* What to produce *
Retype all of the data without changing a single word.

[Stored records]
*-*-*

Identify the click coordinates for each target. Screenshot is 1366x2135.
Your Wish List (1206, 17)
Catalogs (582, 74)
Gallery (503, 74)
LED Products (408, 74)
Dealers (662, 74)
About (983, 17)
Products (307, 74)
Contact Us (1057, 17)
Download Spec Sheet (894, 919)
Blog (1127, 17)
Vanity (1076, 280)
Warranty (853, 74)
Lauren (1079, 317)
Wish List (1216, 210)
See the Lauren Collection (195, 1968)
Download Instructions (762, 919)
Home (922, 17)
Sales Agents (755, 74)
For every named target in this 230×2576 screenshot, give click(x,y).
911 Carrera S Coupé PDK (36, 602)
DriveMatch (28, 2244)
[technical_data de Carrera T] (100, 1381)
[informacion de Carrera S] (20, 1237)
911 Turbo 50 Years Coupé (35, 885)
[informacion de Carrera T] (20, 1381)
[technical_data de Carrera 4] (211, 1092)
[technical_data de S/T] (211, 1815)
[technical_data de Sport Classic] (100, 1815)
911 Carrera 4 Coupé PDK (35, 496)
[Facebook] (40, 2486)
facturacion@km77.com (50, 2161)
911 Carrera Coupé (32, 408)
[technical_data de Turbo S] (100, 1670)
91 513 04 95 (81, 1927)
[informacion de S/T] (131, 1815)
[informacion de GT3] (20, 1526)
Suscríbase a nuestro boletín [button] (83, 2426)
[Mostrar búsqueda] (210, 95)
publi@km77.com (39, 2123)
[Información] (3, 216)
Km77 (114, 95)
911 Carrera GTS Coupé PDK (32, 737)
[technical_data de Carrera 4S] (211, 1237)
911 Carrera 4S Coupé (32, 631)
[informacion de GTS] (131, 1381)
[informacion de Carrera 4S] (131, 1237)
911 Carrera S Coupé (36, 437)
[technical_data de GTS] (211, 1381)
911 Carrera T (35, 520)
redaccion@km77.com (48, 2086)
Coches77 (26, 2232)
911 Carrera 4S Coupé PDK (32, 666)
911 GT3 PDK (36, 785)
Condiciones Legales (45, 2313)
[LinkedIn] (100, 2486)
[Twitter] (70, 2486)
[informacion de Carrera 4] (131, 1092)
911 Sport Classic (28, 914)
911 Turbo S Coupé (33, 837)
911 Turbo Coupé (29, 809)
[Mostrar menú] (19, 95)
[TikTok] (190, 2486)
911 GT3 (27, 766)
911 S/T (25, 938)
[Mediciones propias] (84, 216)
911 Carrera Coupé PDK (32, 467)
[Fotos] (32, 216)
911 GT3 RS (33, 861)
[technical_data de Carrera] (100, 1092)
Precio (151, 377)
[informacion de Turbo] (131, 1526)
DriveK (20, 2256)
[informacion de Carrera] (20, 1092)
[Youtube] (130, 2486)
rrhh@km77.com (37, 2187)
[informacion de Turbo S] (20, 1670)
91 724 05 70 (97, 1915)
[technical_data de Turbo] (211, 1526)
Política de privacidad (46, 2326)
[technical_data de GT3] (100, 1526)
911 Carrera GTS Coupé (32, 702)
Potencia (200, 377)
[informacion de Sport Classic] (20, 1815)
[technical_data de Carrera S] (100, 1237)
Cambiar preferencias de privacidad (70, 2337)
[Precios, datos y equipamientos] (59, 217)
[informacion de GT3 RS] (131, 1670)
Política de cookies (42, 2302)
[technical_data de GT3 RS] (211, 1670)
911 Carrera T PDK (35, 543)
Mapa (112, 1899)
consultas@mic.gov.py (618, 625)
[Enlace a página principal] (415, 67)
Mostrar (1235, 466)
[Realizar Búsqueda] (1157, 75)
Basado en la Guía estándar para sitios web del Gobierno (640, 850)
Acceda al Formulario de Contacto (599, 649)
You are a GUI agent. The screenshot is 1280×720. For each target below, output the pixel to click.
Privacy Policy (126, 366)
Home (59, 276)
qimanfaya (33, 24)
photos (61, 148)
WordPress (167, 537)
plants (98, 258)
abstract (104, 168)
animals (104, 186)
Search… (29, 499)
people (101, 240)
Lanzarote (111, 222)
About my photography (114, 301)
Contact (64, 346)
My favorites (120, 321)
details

*-*-*

* Task response *
Identify the click coordinates for each target. Screenshot is 1366x2135.
Your Wish List (1206, 17)
Catalogs (582, 74)
Gallery (503, 74)
LED Products (408, 74)
Dealers (662, 74)
About (983, 17)
Products (307, 74)
Contact Us (1057, 17)
Download Spec Sheet (894, 919)
Blog (1127, 17)
Vanity (1076, 280)
Warranty (853, 74)
Lauren (1079, 317)
Wish List (1216, 210)
See the Lauren Collection (195, 1968)
Download Instructions (762, 919)
Home (922, 17)
Sales Agents (755, 74)
For every named target in this 230×2576 screenshot, give click(x,y).
911 Carrera S Coupé PDK (36, 602)
DriveMatch (28, 2244)
[technical_data de Carrera T] (100, 1381)
[informacion de Carrera S] (20, 1237)
911 Turbo 50 Years Coupé (35, 885)
[informacion de Carrera T] (20, 1381)
[technical_data de Carrera 4] (211, 1092)
[technical_data de S/T] (211, 1815)
[technical_data de Sport Classic] (100, 1815)
911 Carrera 4 Coupé PDK (35, 496)
[Facebook] (40, 2486)
facturacion@km77.com (50, 2161)
911 Carrera Coupé (32, 408)
[technical_data de Turbo S] (100, 1670)
91 513 04 95 (81, 1927)
[informacion de S/T] (131, 1815)
[informacion de GT3] (20, 1526)
Suscríbase a nuestro boletín [button] (83, 2426)
[Mostrar búsqueda] (210, 95)
publi@km77.com (39, 2123)
[Información] (3, 216)
Km77 (114, 95)
911 Carrera GTS Coupé PDK (32, 737)
[technical_data de Carrera 4S] (211, 1237)
911 Carrera 4S Coupé (32, 631)
[informacion de GTS] (131, 1381)
[informacion de Carrera 4S] (131, 1237)
911 Carrera S Coupé (36, 437)
[technical_data de GTS] (211, 1381)
911 Carrera T (35, 520)
redaccion@km77.com (48, 2086)
Coches77 (26, 2232)
911 Carrera 4S Coupé PDK (32, 666)
911 GT3 PDK (36, 785)
Condiciones Legales (45, 2313)
[LinkedIn] (100, 2486)
[Twitter] (70, 2486)
[informacion de Carrera 4] (131, 1092)
911 Sport Classic (28, 914)
911 Turbo S Coupé (33, 837)
911 Turbo Coupé (29, 809)
[Mostrar menú] (19, 95)
[TikTok] (190, 2486)
911 GT3 (27, 766)
911 S/T (25, 938)
[Mediciones propias] (84, 216)
911 Carrera Coupé PDK (32, 467)
[Fotos] (32, 216)
911 GT3 RS (33, 861)
[technical_data de Carrera] (100, 1092)
Precio (151, 377)
[informacion de Turbo] (131, 1526)
DriveK (20, 2256)
[informacion de Carrera] (20, 1092)
[Youtube] (130, 2486)
rrhh@km77.com (37, 2187)
[informacion de Turbo S] (20, 1670)
91 724 05 70 (97, 1915)
[technical_data de Turbo] (211, 1526)
Política de privacidad (46, 2326)
[technical_data de GT3] (100, 1526)
911 Carrera GTS Coupé (32, 702)
Potencia (200, 377)
[informacion de Sport Classic] (20, 1815)
[technical_data de Carrera S] (100, 1237)
Cambiar preferencias de privacidad (70, 2337)
[Precios, datos y equipamientos] (59, 217)
[informacion de GT3 RS] (131, 1670)
Política de cookies (42, 2302)
[technical_data de GT3 RS] (211, 1670)
911 Carrera T PDK (35, 543)
Mapa (112, 1899)
consultas@mic.gov.py (618, 625)
[Enlace a página principal] (415, 67)
Mostrar (1235, 466)
[Realizar Búsqueda] (1157, 75)
Basado en la Guía estándar para sitios web del Gobierno (640, 850)
Acceda al Formulario de Contacto (599, 649)
You are a GUI agent. The screenshot is 1280×720. For each target below, output the pixel to click.
Privacy Policy (126, 366)
Home (59, 276)
qimanfaya (33, 24)
photos (61, 148)
WordPress (167, 537)
plants (98, 258)
abstract (104, 168)
animals (104, 186)
Search… (29, 499)
people (101, 240)
Lanzarote (111, 222)
About my photography (114, 301)
Contact (64, 346)
My favorites (120, 321)
details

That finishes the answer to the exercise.